Artificial Intelligence and Machine Learning systems are changing the world and are poised to be the most disruptive technology of recent times. Widespread adoption of such systems by businesses to gain competitive advantage in the industry is a huge challenge for cyber-security teams who are not used to the unique risks which such systems create.
Data Poisoning, Model Extraction and Membership inferences attacks are all new risks which cyber security teams need to identify and mitigate early on. One of the best ways to do this is to apply the concept of Threat Modeling to these applications.
Threat Modeling
Threat Modeling refers to a structured way of identifying security threats to a system and is usually consists of the below:
● A high-level diagram of the system
● Profiles of attackers and their motives
● A list of threats to the system and how they might materialize
Threat Modeling is like risk assessments, but you adopt the perspective of an attacker and see how much damage they can do. There are numerous methodologies and tools available for threat modeling which we do not have to cover here but honestly, you can create a threat model with pen and paper if you understand the core concepts!
Threat Modeling AI applications
In its simplest form, you create a high diagram of your AI application and envision scenarios in which threats will materialize.
Let us take the following example of a sample AI system for which we create the following high-level abstraction:

Even though this is a very basic conceptualization, you can still use it to decompose the AI system and list down the key assets that might get targeted by an attacker.
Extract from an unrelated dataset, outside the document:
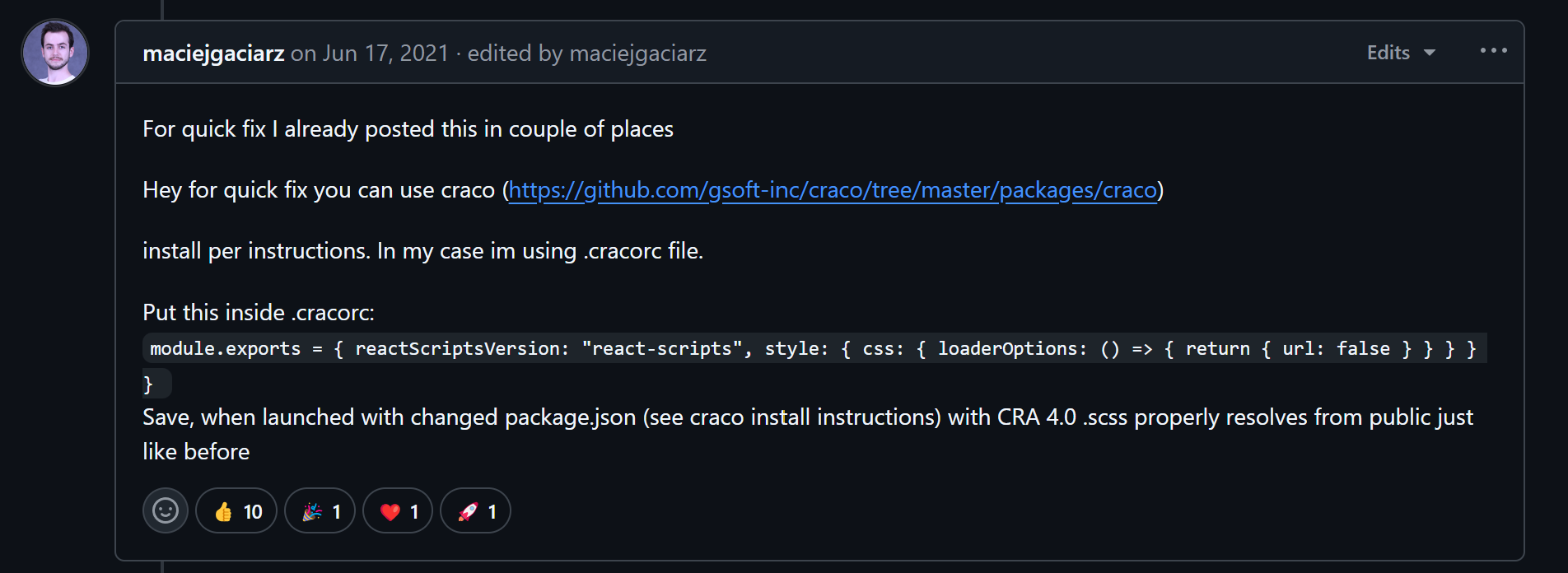The height and width of the screenshot is (573, 1568).
Task: Open the three-dot comment options menu
Action: pos(1493,51)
Some of the key assets would be:
● The training data
● The public-facing API
● The Machine Learning Model
● The Servers hosting the model
● The infra-admin access keys or credentials
Now assume the viewpoint of an attacker and try to imagine what are the areas they would target. You do not have to do this alone and should involve the data scientist and technology staff that are part of the AI team to help you with the same. Brainstorming threats is a great way to identify weak areas of your technology ecosystem with numerous methodologies present.
STRIDE is a popular threat modeling methodology by Microsoft that I prefer which classifies threats into the following categories:
- Spoofing : Impersonating something or someone else.
- Tampering : Modifying data or code
- Repudiation : Claiming to have not performed an action.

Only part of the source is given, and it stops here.